Siedzieliśmy na korytarzu. Emocje trochę już opadły. Byłam tu tylko z Tae, bo Jungkook miał wyłączony telefon. Coraz bardziej nie podobało mi się to, że znikał na cały dzień, a gdy próbowałam się z nim skontaktować to nie odbierał.

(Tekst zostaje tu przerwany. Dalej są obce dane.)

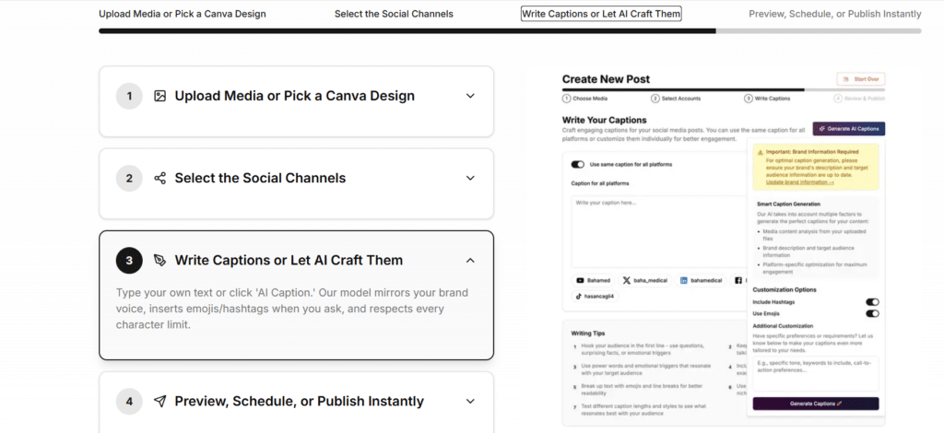Click the image icon beside Upload Media
Viewport: 944px width, 433px height.
tap(160, 96)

To sprawiało, że zaczynałam wątpić w to czy jest ze mną szczery. Jednak wciąż odpychałam te myśli gdy wracał do domu. Wydawał się być naprawdę kochany i być przy mnie gdy go potrzebowałam. Jednak przez to co się teraz działo nie mogłam przestać myśleć o tym, że rzucał słowa na wiatr.

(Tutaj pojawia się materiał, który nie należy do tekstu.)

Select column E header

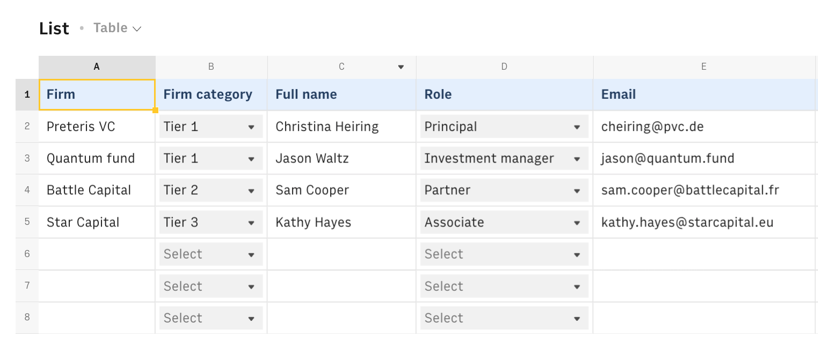point(703,67)
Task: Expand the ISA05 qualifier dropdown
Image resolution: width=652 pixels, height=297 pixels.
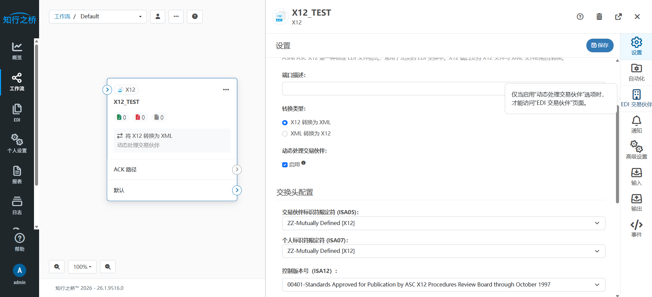Action: tap(443, 223)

-Może ty spróbuj zadzwonić - mruknęłam do Tae.
Wyciągnął telefon i wybrał jego numer. Próba zakończyła się jego westchnięciem, gdy znowu usłyszał pocztę głosową.

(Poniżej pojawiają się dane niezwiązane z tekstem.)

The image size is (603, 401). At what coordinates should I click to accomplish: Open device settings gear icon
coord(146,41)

-Która godzina? - zapytałam bo siedzieliśmy tu już sporo czasu.
-Dziewiętnasta.
Skinęłam głową. Byłam już trochę zmęczona.
-Hobi pewnie wrócił już do domu.. - szepnęłam.
Mruknął w odpowiedzi. Wtedy drzwi od gabinetu otworzyły się, a ze środka wyszedł policjant.
-Niech państwo wejdą - powiedział po czym wrócił do środka.
Oboje poszliśmy za nim i kolejny już raz usiedliśmy przed biurkiem.
-Udało nam się namierzyć miejsce, z którego dzwonił i wysłaliśmy tam patrol - oznajmił policjant siedzący przed komputerem.
-Jeśli spróbuje skontaktować się kolejny raz, będziemy w stanie go namierzyć w czasie i mam nadzieję złapać. Wydaje się, że wie co robi i zaciera za sobą ślady, ale proszę się nie martwić. To kwestia kilku dni zanim znajdzie się w naszych rękach - odpowiedział drugi będąc zdeterminowanym.
-To wszystko? - wtrącił się Tae - Mamy czekać na jego atak? Co jeśli posunie się dalej? - nie podobało mu się to.
-Robimy co możemy - wytłumaczył się.
Widziałam jak Tae przewrócił oczami. Był wkurzony. Policjant położył telefon przede mną tym samym oddając go.
-Szybka reakcja to szybka akcja. Proszę nas powiadomić jeśli coś się wydarzy.
Skinęłam głową i wstałam. Zabrałam telefon i wyszłam razem z Tae. Nie zmieniło to zbyt wiele, bo wciąż musiałam uważać, ale była szansa na to że przyspieszyliśmy cały proces.
-Teraz ty zadzwoń do niego - powiedział wkurzonym głosem.
Wybrałam numer Jungkooka, tak jak powiedział. Jednak znowu nie udało mi się do niego dodzwonić.
-Nie odbiera - przygryzłam wargę.
-Co za.. - nie dokończył tylko westchnął - nieważne, odwiozę cię do domu i zostanę tyle ile będzie trzeba.
Zaczął iść w kierunku wyjścia, więc poszłam za nim.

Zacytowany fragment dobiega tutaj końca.